Nothing in the records may be altered, so transcribe them exactly.

---------- Source records

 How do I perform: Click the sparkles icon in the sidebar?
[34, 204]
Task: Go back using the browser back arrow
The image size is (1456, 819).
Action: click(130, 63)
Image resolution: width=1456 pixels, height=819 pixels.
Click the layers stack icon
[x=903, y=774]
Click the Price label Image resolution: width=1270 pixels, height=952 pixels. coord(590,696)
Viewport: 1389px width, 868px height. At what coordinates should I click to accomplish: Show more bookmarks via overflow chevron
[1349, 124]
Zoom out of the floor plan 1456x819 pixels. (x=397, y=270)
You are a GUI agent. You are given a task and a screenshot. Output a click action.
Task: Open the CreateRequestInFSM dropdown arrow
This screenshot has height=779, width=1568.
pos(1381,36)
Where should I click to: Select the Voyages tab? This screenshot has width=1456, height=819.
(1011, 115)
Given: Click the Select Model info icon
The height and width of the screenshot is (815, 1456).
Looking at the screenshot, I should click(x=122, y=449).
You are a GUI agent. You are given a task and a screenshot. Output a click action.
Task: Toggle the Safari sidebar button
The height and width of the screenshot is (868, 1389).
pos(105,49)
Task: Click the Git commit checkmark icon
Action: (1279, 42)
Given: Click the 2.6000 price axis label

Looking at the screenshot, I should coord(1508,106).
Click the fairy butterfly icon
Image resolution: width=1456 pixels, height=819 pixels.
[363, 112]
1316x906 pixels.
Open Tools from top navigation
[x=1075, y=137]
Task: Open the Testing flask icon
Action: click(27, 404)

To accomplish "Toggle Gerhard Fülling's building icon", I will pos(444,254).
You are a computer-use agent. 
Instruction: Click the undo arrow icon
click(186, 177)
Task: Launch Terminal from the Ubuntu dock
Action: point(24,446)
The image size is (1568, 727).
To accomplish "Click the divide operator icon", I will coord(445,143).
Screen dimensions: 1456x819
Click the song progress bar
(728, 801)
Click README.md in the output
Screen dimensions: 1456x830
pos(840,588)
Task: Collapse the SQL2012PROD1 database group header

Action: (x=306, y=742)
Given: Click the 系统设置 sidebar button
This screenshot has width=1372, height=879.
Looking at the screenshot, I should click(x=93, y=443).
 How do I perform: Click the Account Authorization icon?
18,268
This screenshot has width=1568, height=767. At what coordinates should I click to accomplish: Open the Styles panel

--------------------

Task response
 How do I perform: Click the sparkles icon in the sidebar?
[34, 204]
Task: Go back using the browser back arrow
The image size is (1456, 819).
Action: click(130, 63)
Image resolution: width=1456 pixels, height=819 pixels.
Click the layers stack icon
[x=903, y=774]
Click the Price label Image resolution: width=1270 pixels, height=952 pixels. coord(590,696)
Viewport: 1389px width, 868px height. At what coordinates should I click to accomplish: Show more bookmarks via overflow chevron
[1349, 124]
Zoom out of the floor plan 1456x819 pixels. (x=397, y=270)
You are a GUI agent. You are given a task and a screenshot. Output a click action.
Task: Open the CreateRequestInFSM dropdown arrow
This screenshot has height=779, width=1568.
pos(1381,36)
Where should I click to: Select the Voyages tab? This screenshot has width=1456, height=819.
(1011, 115)
Given: Click the Select Model info icon
The height and width of the screenshot is (815, 1456).
Looking at the screenshot, I should click(x=122, y=449).
You are a GUI agent. You are given a task and a screenshot. Output a click action.
Task: Toggle the Safari sidebar button
The height and width of the screenshot is (868, 1389).
pos(105,49)
Task: Click the Git commit checkmark icon
Action: (1279, 42)
Given: Click the 2.6000 price axis label

Looking at the screenshot, I should coord(1508,106).
Click the fairy butterfly icon
Image resolution: width=1456 pixels, height=819 pixels.
[363, 112]
1316x906 pixels.
Open Tools from top navigation
[x=1075, y=137]
Task: Open the Testing flask icon
Action: click(27, 404)

To accomplish "Toggle Gerhard Fülling's building icon", I will pos(444,254).
You are a computer-use agent. 
Instruction: Click the undo arrow icon
click(186, 177)
Task: Launch Terminal from the Ubuntu dock
Action: point(24,446)
The image size is (1568, 727).
To accomplish "Click the divide operator icon", I will coord(445,143).
Screen dimensions: 1456x819
Click the song progress bar
(728, 801)
Click README.md in the output
Screen dimensions: 1456x830
pos(840,588)
Task: Collapse the SQL2012PROD1 database group header

Action: (x=306, y=742)
Given: Click the 系统设置 sidebar button
This screenshot has width=1372, height=879.
Looking at the screenshot, I should click(x=93, y=443).
 How do I perform: Click the Account Authorization icon?
18,268
This screenshot has width=1568, height=767. At what coordinates should I click to accomplish: Open the Styles panel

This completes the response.